PROMPT: Only one stretch of the listing below is wanted. Give it again exactly, from the line with "Datenschutz (260, 1867)" through the line with "MY YOUTUBE CHANNEL (524, 126)".

RECORDS TO USE:
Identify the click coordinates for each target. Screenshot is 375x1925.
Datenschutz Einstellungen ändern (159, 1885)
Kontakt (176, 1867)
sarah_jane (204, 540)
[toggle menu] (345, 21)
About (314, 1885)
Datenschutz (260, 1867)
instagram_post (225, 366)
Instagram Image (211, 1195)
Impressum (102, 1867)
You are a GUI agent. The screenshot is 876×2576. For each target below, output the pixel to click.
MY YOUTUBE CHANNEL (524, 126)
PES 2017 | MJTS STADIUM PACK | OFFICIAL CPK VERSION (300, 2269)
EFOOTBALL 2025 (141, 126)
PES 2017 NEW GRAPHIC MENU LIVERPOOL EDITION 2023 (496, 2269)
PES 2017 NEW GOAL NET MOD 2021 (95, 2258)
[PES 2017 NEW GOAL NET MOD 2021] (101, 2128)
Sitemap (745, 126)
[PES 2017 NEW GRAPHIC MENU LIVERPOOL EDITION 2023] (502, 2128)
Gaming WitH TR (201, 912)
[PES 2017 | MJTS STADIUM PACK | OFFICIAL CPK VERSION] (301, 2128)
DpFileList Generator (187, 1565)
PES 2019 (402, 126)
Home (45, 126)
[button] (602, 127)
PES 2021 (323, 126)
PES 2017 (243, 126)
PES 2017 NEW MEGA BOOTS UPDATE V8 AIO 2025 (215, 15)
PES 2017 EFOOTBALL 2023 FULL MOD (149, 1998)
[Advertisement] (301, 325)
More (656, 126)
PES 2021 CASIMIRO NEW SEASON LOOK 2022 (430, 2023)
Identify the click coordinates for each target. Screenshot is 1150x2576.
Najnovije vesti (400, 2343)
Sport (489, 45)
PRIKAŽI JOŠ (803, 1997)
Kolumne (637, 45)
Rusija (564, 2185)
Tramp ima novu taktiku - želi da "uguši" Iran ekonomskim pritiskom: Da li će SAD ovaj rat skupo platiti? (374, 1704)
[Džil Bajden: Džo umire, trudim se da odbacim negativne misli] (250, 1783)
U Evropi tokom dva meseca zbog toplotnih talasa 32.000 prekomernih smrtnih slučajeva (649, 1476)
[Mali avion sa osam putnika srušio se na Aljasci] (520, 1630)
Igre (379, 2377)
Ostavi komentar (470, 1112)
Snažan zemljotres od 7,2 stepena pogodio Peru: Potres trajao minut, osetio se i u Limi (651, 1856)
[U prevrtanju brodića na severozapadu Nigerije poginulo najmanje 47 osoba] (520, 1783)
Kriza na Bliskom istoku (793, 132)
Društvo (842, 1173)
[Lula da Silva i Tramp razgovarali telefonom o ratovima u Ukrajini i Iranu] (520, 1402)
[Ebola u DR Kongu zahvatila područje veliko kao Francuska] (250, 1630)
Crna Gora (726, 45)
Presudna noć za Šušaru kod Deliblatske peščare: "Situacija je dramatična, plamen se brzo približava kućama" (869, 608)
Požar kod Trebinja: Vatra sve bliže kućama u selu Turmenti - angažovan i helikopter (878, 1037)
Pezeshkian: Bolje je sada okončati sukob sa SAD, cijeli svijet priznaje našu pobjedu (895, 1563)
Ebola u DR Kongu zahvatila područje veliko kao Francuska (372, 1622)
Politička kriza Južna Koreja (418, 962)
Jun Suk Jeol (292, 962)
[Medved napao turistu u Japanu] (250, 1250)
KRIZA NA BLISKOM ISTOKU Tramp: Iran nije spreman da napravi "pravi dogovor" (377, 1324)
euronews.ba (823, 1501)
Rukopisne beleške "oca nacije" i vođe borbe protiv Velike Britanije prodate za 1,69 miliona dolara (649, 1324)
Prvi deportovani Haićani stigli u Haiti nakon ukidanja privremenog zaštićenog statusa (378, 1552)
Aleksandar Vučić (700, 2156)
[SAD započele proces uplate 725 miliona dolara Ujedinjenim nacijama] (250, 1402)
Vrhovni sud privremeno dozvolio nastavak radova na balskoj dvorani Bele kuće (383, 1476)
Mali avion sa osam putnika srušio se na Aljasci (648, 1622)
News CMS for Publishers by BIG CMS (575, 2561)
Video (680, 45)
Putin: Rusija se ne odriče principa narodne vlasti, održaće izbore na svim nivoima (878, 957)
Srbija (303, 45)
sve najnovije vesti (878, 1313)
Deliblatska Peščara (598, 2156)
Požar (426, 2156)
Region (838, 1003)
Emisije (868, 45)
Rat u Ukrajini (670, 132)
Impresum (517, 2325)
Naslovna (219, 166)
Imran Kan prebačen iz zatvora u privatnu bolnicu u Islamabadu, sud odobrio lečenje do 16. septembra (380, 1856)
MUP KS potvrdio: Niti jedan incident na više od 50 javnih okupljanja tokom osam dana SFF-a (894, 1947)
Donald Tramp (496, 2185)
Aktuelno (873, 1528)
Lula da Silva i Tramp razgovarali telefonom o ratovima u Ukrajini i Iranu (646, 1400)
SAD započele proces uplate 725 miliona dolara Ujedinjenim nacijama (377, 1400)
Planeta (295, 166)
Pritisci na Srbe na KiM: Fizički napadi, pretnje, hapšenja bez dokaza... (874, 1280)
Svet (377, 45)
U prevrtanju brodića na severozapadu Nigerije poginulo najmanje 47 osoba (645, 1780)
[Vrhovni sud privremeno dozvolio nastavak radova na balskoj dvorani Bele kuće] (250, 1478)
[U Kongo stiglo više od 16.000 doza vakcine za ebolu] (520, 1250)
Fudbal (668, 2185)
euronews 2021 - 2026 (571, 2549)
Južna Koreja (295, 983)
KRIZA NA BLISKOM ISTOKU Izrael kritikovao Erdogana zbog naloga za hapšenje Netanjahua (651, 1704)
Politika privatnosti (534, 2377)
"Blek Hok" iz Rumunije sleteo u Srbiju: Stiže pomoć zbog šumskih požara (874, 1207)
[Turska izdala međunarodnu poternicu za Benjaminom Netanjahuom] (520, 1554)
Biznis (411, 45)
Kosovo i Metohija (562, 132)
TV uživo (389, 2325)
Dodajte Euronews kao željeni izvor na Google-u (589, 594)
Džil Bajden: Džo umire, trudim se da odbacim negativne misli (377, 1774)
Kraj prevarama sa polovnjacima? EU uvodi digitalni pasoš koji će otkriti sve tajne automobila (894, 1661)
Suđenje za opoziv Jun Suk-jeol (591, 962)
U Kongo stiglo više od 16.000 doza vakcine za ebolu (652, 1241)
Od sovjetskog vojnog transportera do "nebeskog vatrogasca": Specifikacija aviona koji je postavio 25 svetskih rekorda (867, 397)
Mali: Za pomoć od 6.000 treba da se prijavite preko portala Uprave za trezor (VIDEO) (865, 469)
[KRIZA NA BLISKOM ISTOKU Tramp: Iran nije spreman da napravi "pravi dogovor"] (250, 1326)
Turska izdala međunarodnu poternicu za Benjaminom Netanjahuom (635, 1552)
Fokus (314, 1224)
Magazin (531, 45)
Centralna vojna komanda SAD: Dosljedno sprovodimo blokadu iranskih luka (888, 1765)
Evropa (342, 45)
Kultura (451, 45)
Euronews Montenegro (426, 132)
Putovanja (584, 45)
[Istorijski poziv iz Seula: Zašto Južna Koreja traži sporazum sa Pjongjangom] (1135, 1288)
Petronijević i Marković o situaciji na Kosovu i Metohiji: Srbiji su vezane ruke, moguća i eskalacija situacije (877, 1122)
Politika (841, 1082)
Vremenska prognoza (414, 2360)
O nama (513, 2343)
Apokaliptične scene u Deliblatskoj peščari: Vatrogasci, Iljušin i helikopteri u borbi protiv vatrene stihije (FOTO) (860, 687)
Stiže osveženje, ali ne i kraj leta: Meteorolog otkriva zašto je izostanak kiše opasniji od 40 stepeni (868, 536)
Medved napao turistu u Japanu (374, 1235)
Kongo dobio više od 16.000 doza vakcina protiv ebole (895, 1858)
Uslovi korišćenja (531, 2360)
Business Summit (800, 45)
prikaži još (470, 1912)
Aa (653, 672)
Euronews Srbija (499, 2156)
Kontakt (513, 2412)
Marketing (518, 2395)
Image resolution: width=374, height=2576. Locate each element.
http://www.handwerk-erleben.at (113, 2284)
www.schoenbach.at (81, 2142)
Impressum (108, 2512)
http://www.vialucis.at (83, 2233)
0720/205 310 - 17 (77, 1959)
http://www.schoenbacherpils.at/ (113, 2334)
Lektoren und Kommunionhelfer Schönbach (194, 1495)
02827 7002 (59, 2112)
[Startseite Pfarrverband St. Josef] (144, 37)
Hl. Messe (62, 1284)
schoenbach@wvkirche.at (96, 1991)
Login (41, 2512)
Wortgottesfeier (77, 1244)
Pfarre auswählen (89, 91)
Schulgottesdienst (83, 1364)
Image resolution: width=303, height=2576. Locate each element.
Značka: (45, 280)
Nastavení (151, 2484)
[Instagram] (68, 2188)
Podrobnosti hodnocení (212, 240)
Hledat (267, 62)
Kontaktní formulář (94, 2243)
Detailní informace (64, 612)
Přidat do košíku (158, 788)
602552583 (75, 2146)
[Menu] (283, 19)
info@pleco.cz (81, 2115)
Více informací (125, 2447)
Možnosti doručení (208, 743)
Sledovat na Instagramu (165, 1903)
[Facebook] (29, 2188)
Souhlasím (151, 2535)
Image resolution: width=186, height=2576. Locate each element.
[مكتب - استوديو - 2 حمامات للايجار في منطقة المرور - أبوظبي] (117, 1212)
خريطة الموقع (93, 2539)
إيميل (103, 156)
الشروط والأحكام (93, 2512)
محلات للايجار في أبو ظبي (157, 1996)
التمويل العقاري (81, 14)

RESULT OF THE TASK:
Datenschutz (260, 1867)
instagram_post (225, 366)
Instagram Image (211, 1195)
Impressum (102, 1867)
You are a GUI agent. The screenshot is 876×2576. For each target below, output the pixel to click.
MY YOUTUBE CHANNEL (524, 126)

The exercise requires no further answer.